We have taken your packs and your demons and your guilt and your shame and your sin and we have placed them on the ground in front of us. All of your packs, every single one of them, off of our backs and sitting at your feet. Pick them up. Leave them there. We don’t care. Just be clear, as we all join hands together, that we stand together and we set this shit down right now…we will not pass this way again.

We are not scapegoats. We are beautiful souls, with soaring spirits and open hearts. We were not destroyed by you. In fact, we are more than we might have been, because you busted us so fucking wide open, that we had no choice but to learn to grow by ourselves. We are beautiful and we are resilient and we stand hand in hand with each other now, and we send you on your way with your packs. You can take your wife too, the one who enabled you. You can take the kids, the ones who you destroyed by teaching them to be unaccountable like you, and you may all leave this place. You don’t want to be here, where we are…you’ve always been clear about that; your disdain for us, our lifestyles, haircuts, outfits and mouths…so please go ahead and go. We don’t want you here with us either and we never have. Adults don’t belong in kids forts and kids beds and in kids play time…and yet, there you were, weren’t you? Playing house, for real with your sisters daughter….and I am fucked up?

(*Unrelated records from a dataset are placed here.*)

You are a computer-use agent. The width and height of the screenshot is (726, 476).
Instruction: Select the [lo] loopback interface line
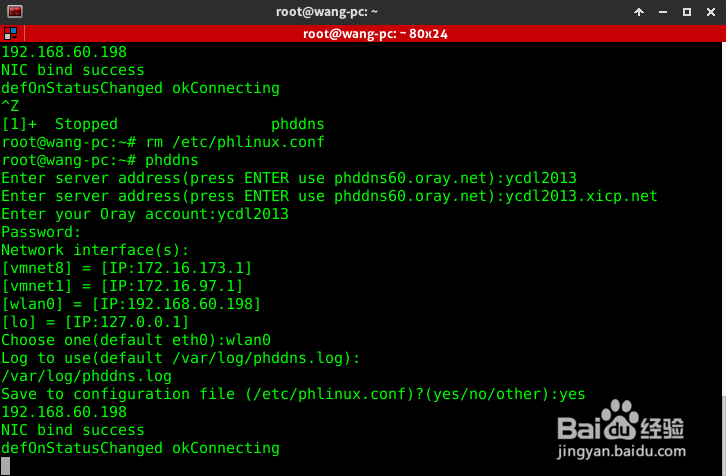[x=95, y=322]
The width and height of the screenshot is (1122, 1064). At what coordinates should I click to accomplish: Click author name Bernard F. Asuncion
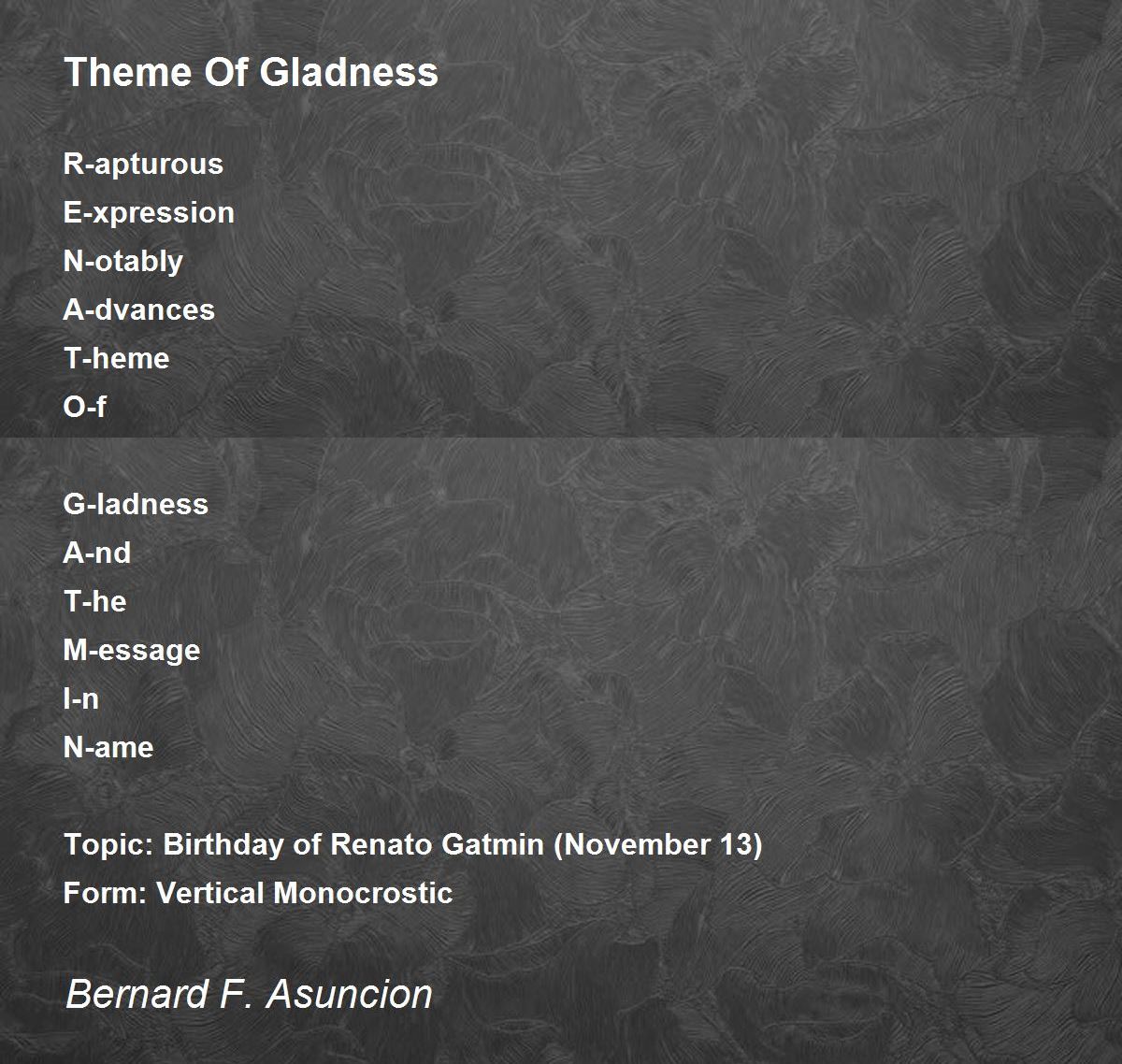click(x=249, y=993)
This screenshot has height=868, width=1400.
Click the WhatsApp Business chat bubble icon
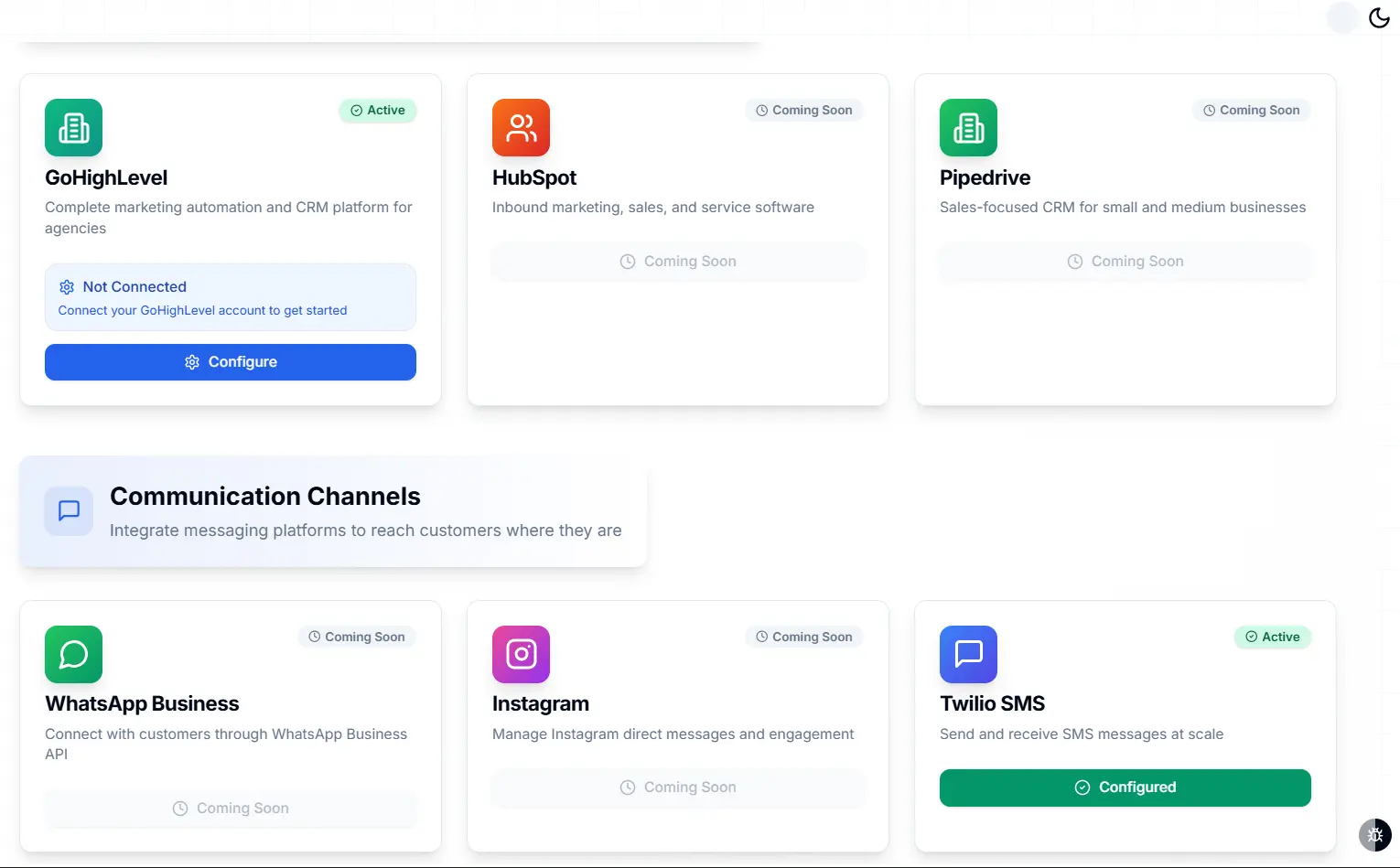click(73, 654)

So, you all have your packs and we all have our lives back and I believe we are done here, at least for today. We will be checking the security footage on all of the cameras and we have placed extra security around the children. We are watching you and you are finished. You can stand down on your own and right yourself on your own, or we will be back to help you to be accountable. Make no mistake, we are not alone and we are silent no more, about things important to us. We are watching you and we are watching each other and we now have people watching us and we rise up!

This concludes our letter for today. This letter was just to let you know that we know what you have done, what you continue to do, and we are not liars and misfits and losers…we are beautiful people, rising from the ashes of the hell you ignited on top of us from the moment you laid eyes on us. We are here and we are not alone. We come in peace and we have our knives at our sides. We will not, for any reason, ever again, be reduced, discarded or ignored. We are here and we have as much right to be here as you do. As we rise up, we invite you do the same. We encourage you to rise up too. We want you to rise up too. We lift you up. With all of that being said, be very clear, that if you don’t rise with us, you will fall beside us, because we aren’t going down again. Very literally, I will not go down again. Am I abundantly clear, so that we can begin to move forward together? We rise up! We hold hands and join our hearts and we rise up! You have all seen our descent…now watch our rising!